Revista Cultura y Ocio

Unas confidencias de amigos

Por Calvodemora

Unas confidencias de amigos
Vivir uno en sus cosas y apenas prestar atención a las ajenas tiene su punto de vértigo. Puede llegar el momento en que te apetezca quedarte dentro para siempre o te de el punto, salgas, y entonces ya no desees regresar al interior. Lo ideal, dice mi amigo K., es hacer funambulismo entre la realidad y tu cerebro. Si te das un atracón de una, te revuelcas en la otra. O viceversa. Él dice que necesita mucha calle para regresar luego a casa y sentirse a gusto en ese vaciadero doméstico, en ese refugio aceptado. Es el perímetro invisible. Cada uno establece el suyo. Eso de las líneas crea compartimentos más o menos estancos, reductos, búnkers de lo mundano, pequeños o grandes refugios en los que dejarse vivir. Contrariamente a lo que este pensamiento pueda parecer, hay júbilo dentro y es razonable que lo haya afuera. Los días se presentan antojadizos. Los hay grises, reventones de fatalismo, y los hay exultantes como una resaca de besos.
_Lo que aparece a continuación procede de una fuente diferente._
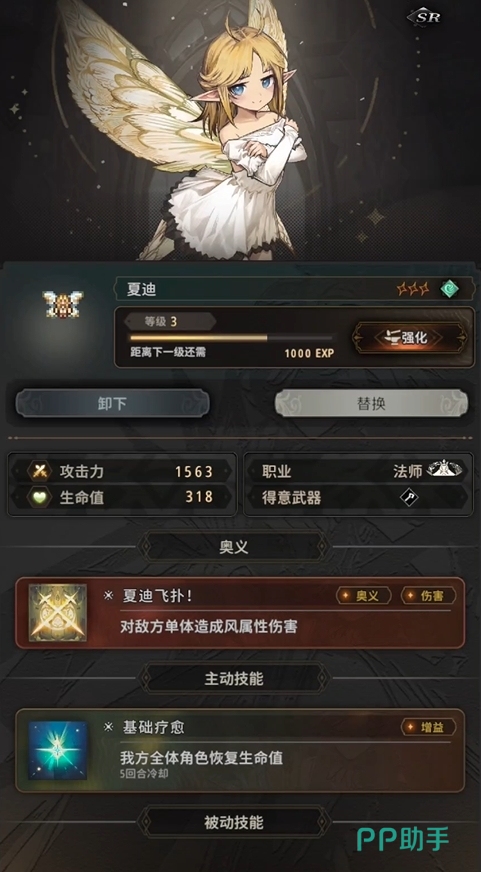This screenshot has width=481, height=872.
Task: Tap the 伤害 damage tag
Action: 428,596
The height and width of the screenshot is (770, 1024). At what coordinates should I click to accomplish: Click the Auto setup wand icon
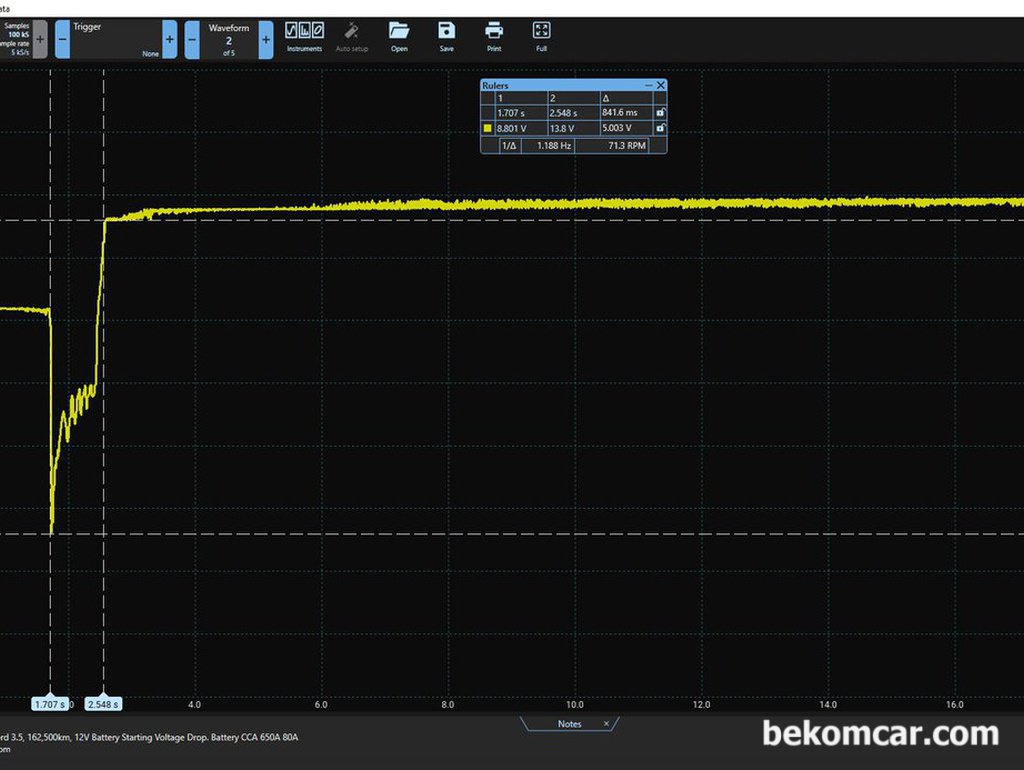[x=351, y=37]
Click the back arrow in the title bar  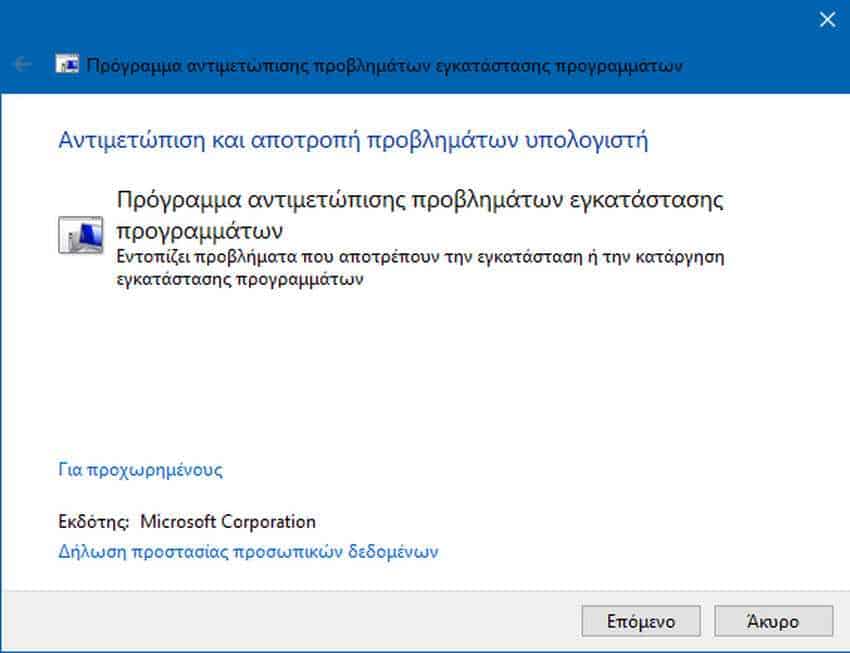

Hay días que parecen ranas agonizando en un charco y días de estambres estallando en el cielo de la boca. Llevo unos días escribiendo sobre los días, sobre cómo son o sobre cómo debieran ser. He pasado recientemente algunos muy hermosos, muy líricos, y teme uno que llegue el reverso, la inevitable voladura de la felicidad recién amasada, y acudan los tonos grises, el jazz seco, toda la ginebra fea del alma, la que te hace dar arcadas en mitad de un sueño, pero soy obediente y hago caso de lo que me dicta una voz ahí adentro, que me susurra, sin que yo lo aprecie a veces: deja correr las cosas, deja que pasen. Y sé que suele funcionar esa indolencia sabia, ese no incurrir en el vicio de atropellarse, de querer ir más rápido, de vivir sin propósito. Ahora Joe Pass y Oscar Peterson me está contando cómo debe ir mañana el domingo. Qué debo hacer para que sea redondo.